> **TASK GOAL**:
Could you copy out, word for word, the data from the line with "You are a computer-use" to the line with "(x=533, y=577)", including both of those lines?

> **DATASET**:

· · · ·

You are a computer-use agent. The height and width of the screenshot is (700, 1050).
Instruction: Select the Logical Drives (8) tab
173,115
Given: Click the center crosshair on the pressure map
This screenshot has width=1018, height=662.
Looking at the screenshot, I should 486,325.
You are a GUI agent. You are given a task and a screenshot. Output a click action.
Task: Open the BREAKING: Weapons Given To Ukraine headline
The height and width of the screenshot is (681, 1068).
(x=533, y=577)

· · · ·

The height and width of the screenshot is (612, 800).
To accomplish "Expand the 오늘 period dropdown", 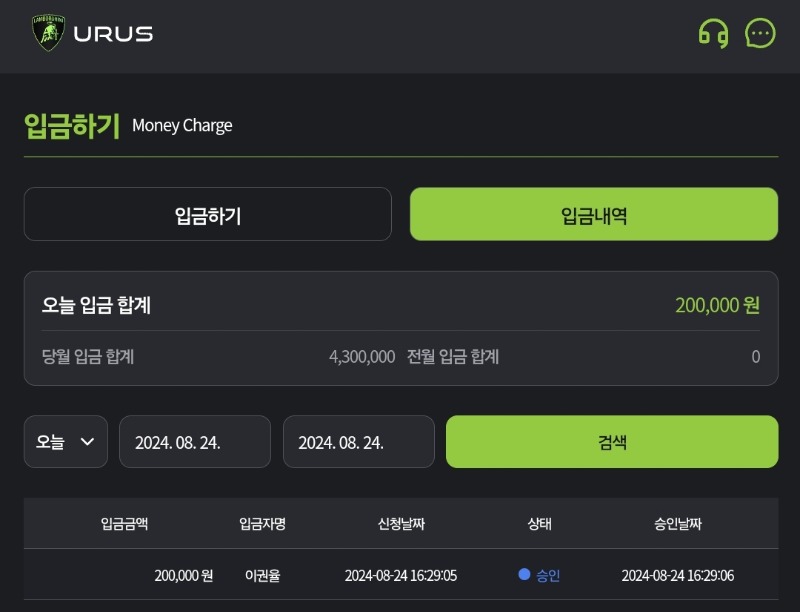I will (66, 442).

· · · ·

> **FULL ANSWER**:
You are a computer-use agent. The height and width of the screenshot is (700, 1050).
Instruction: Select the Logical Drives (8) tab
173,115
Given: Click the center crosshair on the pressure map
This screenshot has width=1018, height=662.
Looking at the screenshot, I should 486,325.
You are a GUI agent. You are given a task and a screenshot. Output a click action.
Task: Open the BREAKING: Weapons Given To Ukraine headline
The height and width of the screenshot is (681, 1068).
(x=533, y=577)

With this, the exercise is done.